Heroku is a cloud platform company which will essentially allow us to host our code on their servers and we can run our game on there.

Installation

  1. npm install -g heroku

Setup

  1. First we will need to create a free account on Heroku.
  2. Next, we will create a requirements.txt file which will list all the libraries and packages our app uses. This information is needed because Heroku's servers will download said packages and libraries so it can run the app on their servers. In your terminal, type the following:
  1. touch requirements.txt
  2. pip freeze > requirements.txt
  1. Once that is done, we will need a Procfile, which is a file that will tell Heroku what command to use to run our app.
  1. In your terminal, type: touch Procfile
  2. Next, open up the Procfile and type your commands needed to run your app. In my case I would write: web: python main.py.
  1. Now for the actual deploying part, open your terminal and follow along:
  1. Login to Heroku via terminal: heroku login -i
  2. Next go to your project folder and create the heroku app: heroku create --buildpack heroku/python
  3. Now we will add the nodejs buildpack: heroku buildpacks:add --index 1 heroku/nodejs
  4. Now we will push our code to heroku: git push heroku main

Known Problems


  1. One issue that I have is the styling with the CSS. When implementing the Leaderboard button to show the scores of the users on the UI, I would have an issue where the title of the players playing against one another would get pushed out of the center of the screen and to the left handside. One method that I think would work to fix this issue is have the title of the players playing against one another fixed at the location using absolute positioning.

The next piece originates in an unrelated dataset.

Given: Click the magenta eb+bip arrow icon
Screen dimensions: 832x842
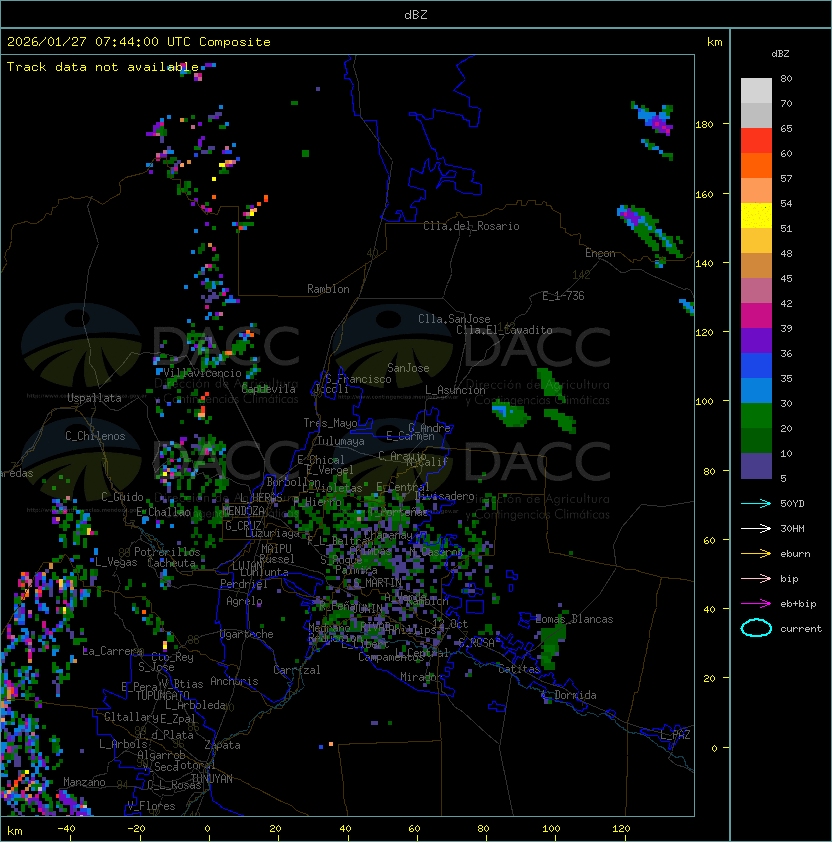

  2. Another issue that I had, which was having to deal with the python server was that one of the socket functions was receiving duplicate messages twice from a single client. To checkout what was going on, I had basically console logged and printed everywhere in the javascript and python files. I found out that my client was only sending one emit message despite the python server recieiving two. I checked online, and stackoverflow said that I may have something wrong with the rooms, so I deleted the rooms that I had setup for that function. But that still never worked. So I made a hotfix by adding an if statement with a counter to only allow the function to excute twice but this time to emit only once to send back info to the client.

Technical Issues


  1. One challenge that I faced during the emits between the python and javascript files was when I was sending a json data to App.js from app.py. I had created a python dictionary mapping the usernames to their respecitive scores. So essentially the keys as the names and values as the scores. The problem arose when I wanted to send this data from app.py to App.js. React kept on giving me "objects are not valid as a react child use an array instead". The mistake that I was making was that I needed to format the dictionary from the python file. I used this post from stack overflow to guide me. I essentially needed to used json.dumps(dictionary_name,sort_keys=False) on the server side before sending the data. And on the client side, when recieving the dictionary I neede to use JSON.parse(dictionary_name) in the App.js. This was neede to maintain the structure of the dictionary from python to javascript.

  2. One simple mistake that I made but one which took hours to fix was deploying my code to heroku. I kept on getting the error no module named flask. My first instinct was to check my requirements.txt file to ensure it had the flask module. And gladly it did. Then the next step I took was to reinstall the flask module. I repeated this a couple of times and it still hadn't worked. So then I removed my git heroku remote and tried building the project again. This step still didn't work. So finally, I asked a friend for help and they asked me to check if I had installed the buildpacks on the heroku. I went to the website and to my suprise I never had installed that. So once I installed that, I was already to go. It was such an overlooked mistake by one that cost me hours.